■ **EXERCISE OBJECTIVE**: The records should be written out in full, with nothing altered.

■ **LISTED RECORDS**:
————————

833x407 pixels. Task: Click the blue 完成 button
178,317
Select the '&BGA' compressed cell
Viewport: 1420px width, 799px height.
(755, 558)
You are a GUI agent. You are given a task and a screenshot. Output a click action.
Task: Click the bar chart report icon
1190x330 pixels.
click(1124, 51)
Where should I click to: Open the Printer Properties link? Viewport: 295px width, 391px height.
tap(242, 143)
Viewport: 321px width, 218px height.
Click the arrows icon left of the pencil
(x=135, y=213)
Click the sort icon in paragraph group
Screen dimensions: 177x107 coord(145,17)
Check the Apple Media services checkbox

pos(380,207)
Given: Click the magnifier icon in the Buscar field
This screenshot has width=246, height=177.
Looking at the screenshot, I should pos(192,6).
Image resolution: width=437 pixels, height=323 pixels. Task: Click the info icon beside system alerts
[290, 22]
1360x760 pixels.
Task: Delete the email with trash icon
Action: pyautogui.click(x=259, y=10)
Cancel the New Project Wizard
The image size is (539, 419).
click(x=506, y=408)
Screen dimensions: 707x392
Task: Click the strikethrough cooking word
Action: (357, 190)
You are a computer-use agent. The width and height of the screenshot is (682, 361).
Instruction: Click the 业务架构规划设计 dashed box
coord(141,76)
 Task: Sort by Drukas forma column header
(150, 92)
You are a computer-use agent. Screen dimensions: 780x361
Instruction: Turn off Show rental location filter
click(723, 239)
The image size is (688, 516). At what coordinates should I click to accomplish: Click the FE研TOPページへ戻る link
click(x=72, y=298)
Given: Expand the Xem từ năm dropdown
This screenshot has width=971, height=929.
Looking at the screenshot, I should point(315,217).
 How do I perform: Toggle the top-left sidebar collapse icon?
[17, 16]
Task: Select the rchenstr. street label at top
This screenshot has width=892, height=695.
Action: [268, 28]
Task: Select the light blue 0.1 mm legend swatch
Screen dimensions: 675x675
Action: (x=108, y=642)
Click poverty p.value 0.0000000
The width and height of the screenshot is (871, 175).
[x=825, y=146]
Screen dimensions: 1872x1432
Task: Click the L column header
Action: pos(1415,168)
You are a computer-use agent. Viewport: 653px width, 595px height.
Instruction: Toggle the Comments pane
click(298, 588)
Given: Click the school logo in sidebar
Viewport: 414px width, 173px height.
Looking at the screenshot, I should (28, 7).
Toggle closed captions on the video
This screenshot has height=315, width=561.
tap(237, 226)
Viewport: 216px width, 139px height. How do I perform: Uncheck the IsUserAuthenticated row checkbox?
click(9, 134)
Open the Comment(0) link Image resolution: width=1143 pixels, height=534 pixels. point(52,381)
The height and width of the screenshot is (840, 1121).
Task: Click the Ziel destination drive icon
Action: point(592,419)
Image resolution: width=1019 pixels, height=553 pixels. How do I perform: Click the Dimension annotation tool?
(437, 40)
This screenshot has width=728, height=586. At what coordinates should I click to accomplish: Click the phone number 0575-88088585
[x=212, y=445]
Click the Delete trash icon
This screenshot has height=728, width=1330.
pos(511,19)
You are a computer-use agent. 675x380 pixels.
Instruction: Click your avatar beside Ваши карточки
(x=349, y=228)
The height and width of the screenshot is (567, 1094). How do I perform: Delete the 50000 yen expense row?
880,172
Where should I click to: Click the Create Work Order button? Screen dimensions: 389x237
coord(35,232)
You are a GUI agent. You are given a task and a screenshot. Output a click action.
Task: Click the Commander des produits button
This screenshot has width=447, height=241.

————————

■ **SOLUTION BELOW**:
833x407 pixels. Task: Click the blue 完成 button
178,317
Select the '&BGA' compressed cell
Viewport: 1420px width, 799px height.
(755, 558)
You are a GUI agent. You are given a task and a screenshot. Output a click action.
Task: Click the bar chart report icon
1190x330 pixels.
click(1124, 51)
Where should I click to: Open the Printer Properties link? Viewport: 295px width, 391px height.
tap(242, 143)
Viewport: 321px width, 218px height.
Click the arrows icon left of the pencil
(x=135, y=213)
Click the sort icon in paragraph group
Screen dimensions: 177x107 coord(145,17)
Check the Apple Media services checkbox

pos(380,207)
Given: Click the magnifier icon in the Buscar field
This screenshot has width=246, height=177.
Looking at the screenshot, I should pos(192,6).
Image resolution: width=437 pixels, height=323 pixels. Task: Click the info icon beside system alerts
[290, 22]
1360x760 pixels.
Task: Delete the email with trash icon
Action: pyautogui.click(x=259, y=10)
Cancel the New Project Wizard
The image size is (539, 419).
click(x=506, y=408)
Screen dimensions: 707x392
Task: Click the strikethrough cooking word
Action: (357, 190)
You are a computer-use agent. The width and height of the screenshot is (682, 361).
Instruction: Click the 业务架构规划设计 dashed box
coord(141,76)
 Task: Sort by Drukas forma column header
(150, 92)
You are a computer-use agent. Screen dimensions: 780x361
Instruction: Turn off Show rental location filter
click(723, 239)
The image size is (688, 516). At what coordinates should I click to accomplish: Click the FE研TOPページへ戻る link
click(x=72, y=298)
Given: Expand the Xem từ năm dropdown
This screenshot has width=971, height=929.
Looking at the screenshot, I should point(315,217).
 How do I perform: Toggle the top-left sidebar collapse icon?
[17, 16]
Task: Select the rchenstr. street label at top
This screenshot has width=892, height=695.
Action: [268, 28]
Task: Select the light blue 0.1 mm legend swatch
Screen dimensions: 675x675
Action: (x=108, y=642)
Click poverty p.value 0.0000000
The width and height of the screenshot is (871, 175).
[x=825, y=146]
Screen dimensions: 1872x1432
Task: Click the L column header
Action: pos(1415,168)
You are a computer-use agent. Viewport: 653px width, 595px height.
Instruction: Toggle the Comments pane
click(298, 588)
Given: Click the school logo in sidebar
Viewport: 414px width, 173px height.
Looking at the screenshot, I should (28, 7).
Toggle closed captions on the video
This screenshot has height=315, width=561.
tap(237, 226)
Viewport: 216px width, 139px height. How do I perform: Uncheck the IsUserAuthenticated row checkbox?
click(9, 134)
Open the Comment(0) link Image resolution: width=1143 pixels, height=534 pixels. point(52,381)
The height and width of the screenshot is (840, 1121).
Task: Click the Ziel destination drive icon
Action: point(592,419)
Image resolution: width=1019 pixels, height=553 pixels. How do I perform: Click the Dimension annotation tool?
(437, 40)
This screenshot has width=728, height=586. At what coordinates should I click to accomplish: Click the phone number 0575-88088585
[x=212, y=445]
Click the Delete trash icon
This screenshot has height=728, width=1330.
pos(511,19)
You are a computer-use agent. 675x380 pixels.
Instruction: Click your avatar beside Ваши карточки
(x=349, y=228)
The height and width of the screenshot is (567, 1094). How do I perform: Delete the 50000 yen expense row?
880,172
Where should I click to: Click the Create Work Order button? Screen dimensions: 389x237
coord(35,232)
You are a GUI agent. You are given a task and a screenshot. Output a click action.
Task: Click the Commander des produits button
This screenshot has width=447, height=241.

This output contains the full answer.